START DOCUMENT TEXT

President Trump has already labeled major press outlets the “fake news media” and the “enemy of the people.” His administration has blocked major news outlets from a briefing because it didn’t like what they published.

With that in mind, the public should understand “censorship by PIO” at the federal level: For years, in many federal agencies, staff members have been prohibited from communicating with any journalist without notifying the authorities, usually the public information officers. And they often are unable to talk without PIO guards actively monitoring them.

Now, conversations will be approved or blocked by people appointed by the Trump Administration, some of them political operatives.

The information about the “administrative state” that impacts our lives constantly is under these controls. They also cover much of the data through which we understand our world and our lives.

In January, according to the Washington Post: “Trump called the government’s job numbers ‘phony.’ What happens now that he is in charge of them?”

Some of us may feel less comfortable with Trump people controlling this information flow. But actually a surge in these controls has been building in the federal government and through the U.S. culture for two decades or more.

In many entities, public and private, federal, state, and local those in power decree that no one will talk to journalists without notifying the PIO. Congressional offices even have the restrictions.

They are convenient for bosses. Under that oversight staff people are unlikely to talk about all the stuff that’s always there, outside of the official story.

Beyond that, PIOs often monitor the conversations and tell staff people what they may or may not discuss. Frequently agencies and offices delay contacts or block them altogether. An article on the Association of Health Care Journalists website, advising journalists about dealing with the Department of Health and Human Services, says, “Reporters rarely get to interview administration officials…”

Remember, those HHS people journalists can’t talk to are at the hub of information flow on what works and doesn’t with Obamacare, Medicare, and Medicaid. Or they know whether there are other perspectives on the numbers the agency publishes. Not to speak of the understanding about food and drugs, infectious disease, and medical and health policy research. Many of them could quickly stun us with the education they could give, if they were not gagged.

Another fact that gives pause is these restraints are just for journalists. There are no special rules or offices to stop staff people from having fluid communication with lobbyists, special interest groups, contractors, people with a lot of money, etc.

Fifty-three journalism and open government groups wrote to President Obama asking him to lift the mandate that PIOs be notified of contacts and the related restrictions in federal agencies. We met with people in the White House in 2015 to leave that message for the President. A year ago we pleaded in an editorial that Obama not leave these constraints in place, given the authoritarian rhetoric on the campaign trail and the fact no one can know how these controls will be used in one year or 20 years.

END DOCUMENT TEXT
START SOURCE DATA

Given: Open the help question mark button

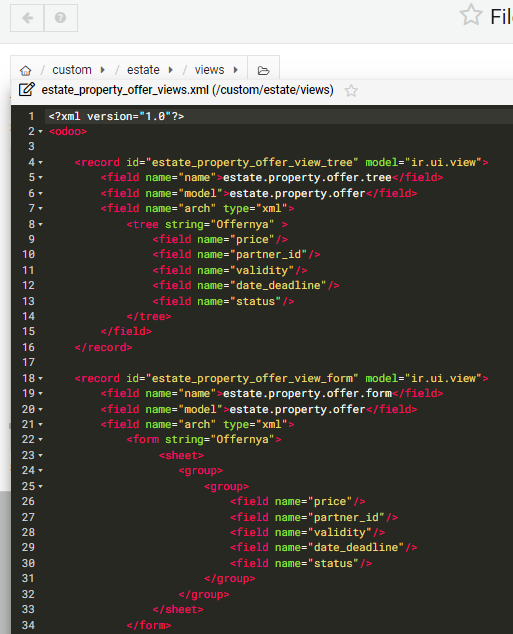Looking at the screenshot, I should coord(61,18).
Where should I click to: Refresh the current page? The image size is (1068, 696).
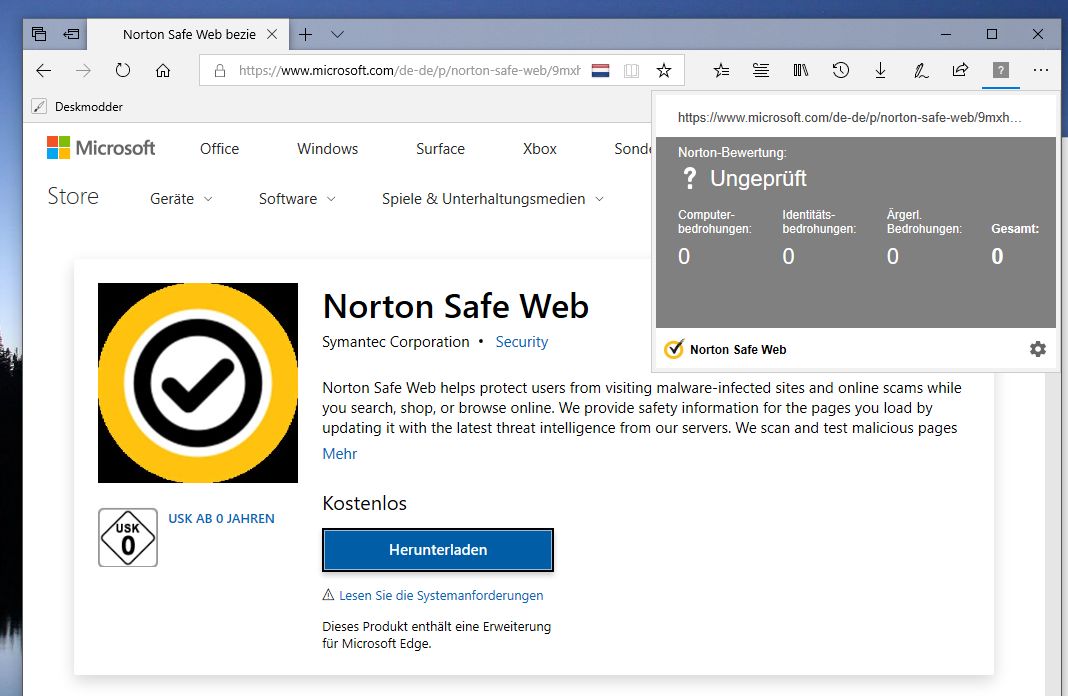pyautogui.click(x=123, y=70)
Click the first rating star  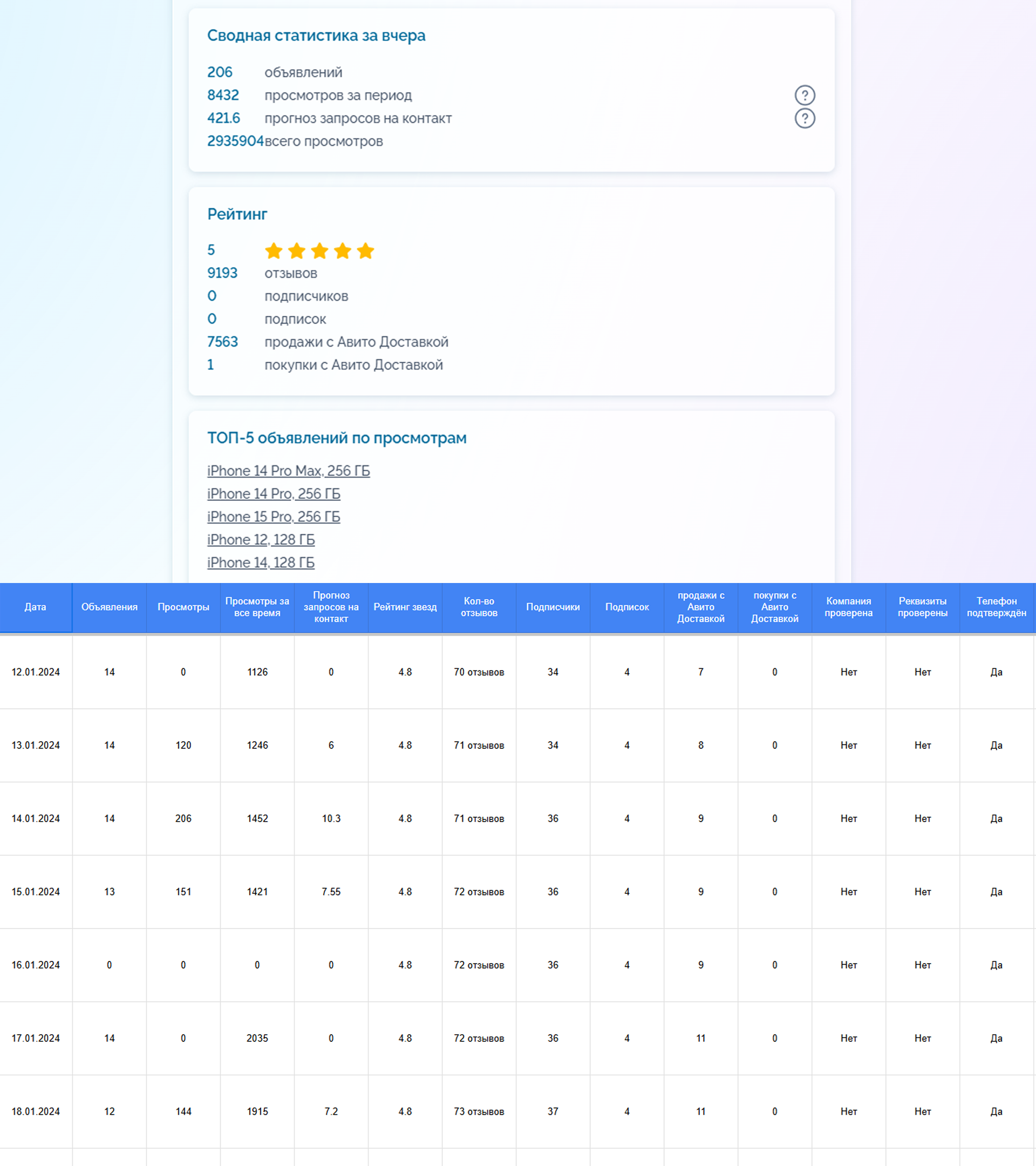point(274,251)
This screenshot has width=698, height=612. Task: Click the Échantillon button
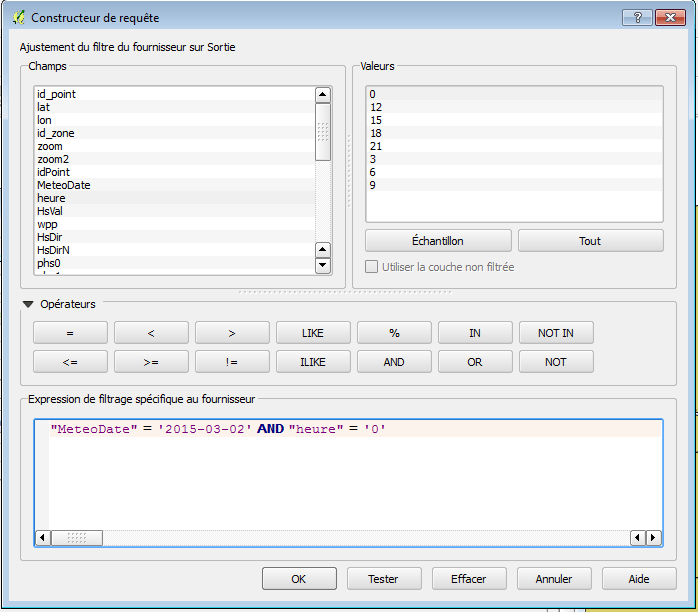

END SOURCE DATA

### SET OF TASKS
(1) In the article on federal press restrictions, how many journalism and open government groups wrote to President Obama?
(2) Write the next part of the article on federal press restrictions, picking up after its final sentence.

### RESPONSES IN ORDER
(1) Fifty-three.

(2)
We wonder how former Obama officials feel now about their medications, given that FDA officials can’t talk without Trump controls.

But is it ever even rational to just believe staff people who are under such coercion?

Some journalists –- given our proclivity for believing we always get the story — profess to not be concerned about the PIO controls, saying people on the inside will leak. But do we have any sense of how often that happens? Do we have a 75-percent perspective on an entire agency, or a 2-percent? Nobody leaked when EPA staff people knew that kids in Flint were drinking lead in water or when CDC had sloppy practices in handling bad bugs.

Meantime, we have much more to worry about than just the gagged feds. In surveys sponsored by the Society of Professional Journalists, over half of political and general assignment reporters around the country said their interviews must be approved at least most of the time. Seventy-eight percent said the public is not getting the information it needs because of barriers imposed on reporting and 73 percent said the controls are getting tighter.

Education and science reporters cited similar controls.

Perhaps most chillingly, 56 percent of police reporters said they can never or rarely interview police officers without involving a PIO.

Almost 80 percent of police PIOs said they felt it was necessary to supervise or otherwise monitor interviews with police officers. Asked why, some PIOs said things like: “To ensure that the interviews stay within the parameters that we want.”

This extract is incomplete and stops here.